> **SUPPLIED MATERIAL**:
--- --- ---
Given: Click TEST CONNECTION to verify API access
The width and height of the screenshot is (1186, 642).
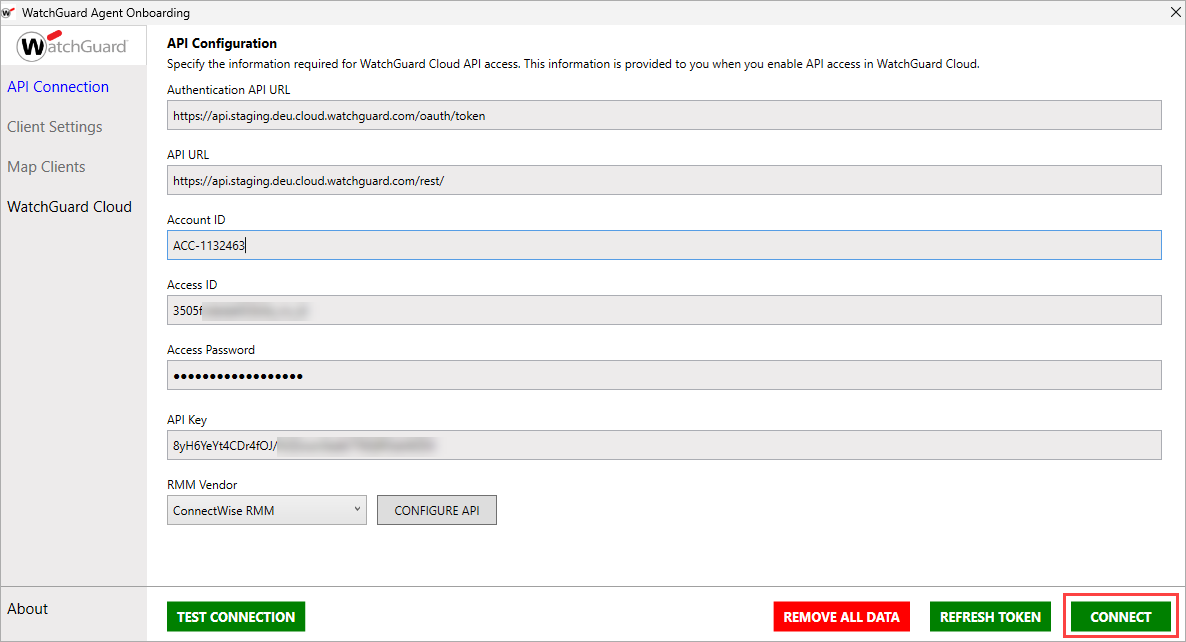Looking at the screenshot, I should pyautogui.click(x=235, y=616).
--- --- ---
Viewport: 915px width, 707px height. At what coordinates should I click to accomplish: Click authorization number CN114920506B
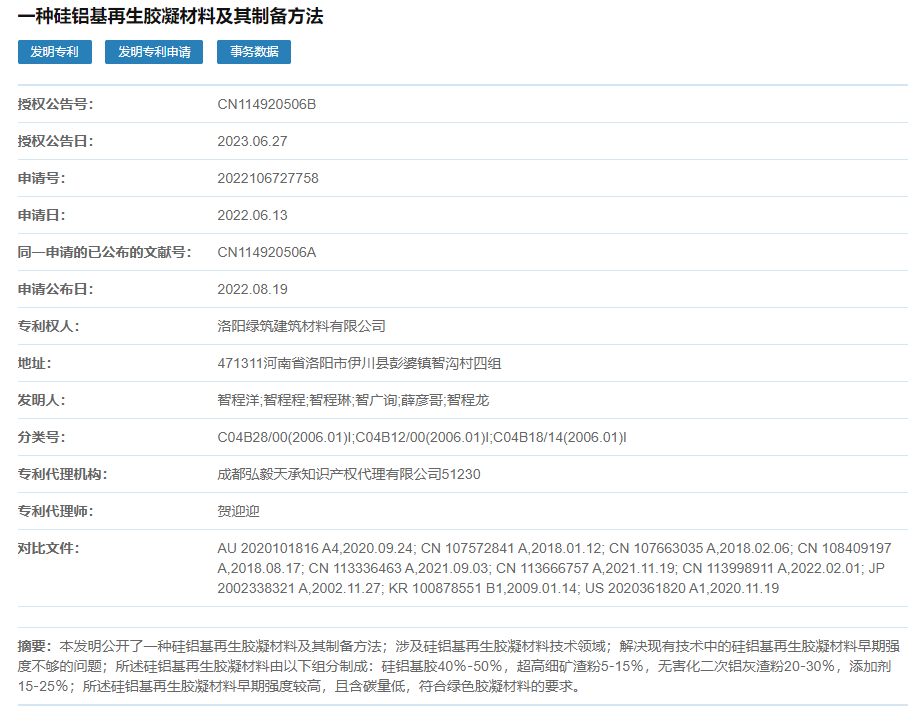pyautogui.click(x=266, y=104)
--- --- ---
> **WHAT YOU ARE ASKED TO DO**: Shift every coordinate in the answers by -76 and write out the data from the line with "Viewport: 915px width, 707px" up to and including the line with "pyautogui.click(x=266, y=104)", keeping the requests. Leave the pictures out.

> **THE RESPONSE**:
Viewport: 915px width, 707px height. At what coordinates should I click to accomplish: Click authorization number CN114920506B
pyautogui.click(x=190, y=28)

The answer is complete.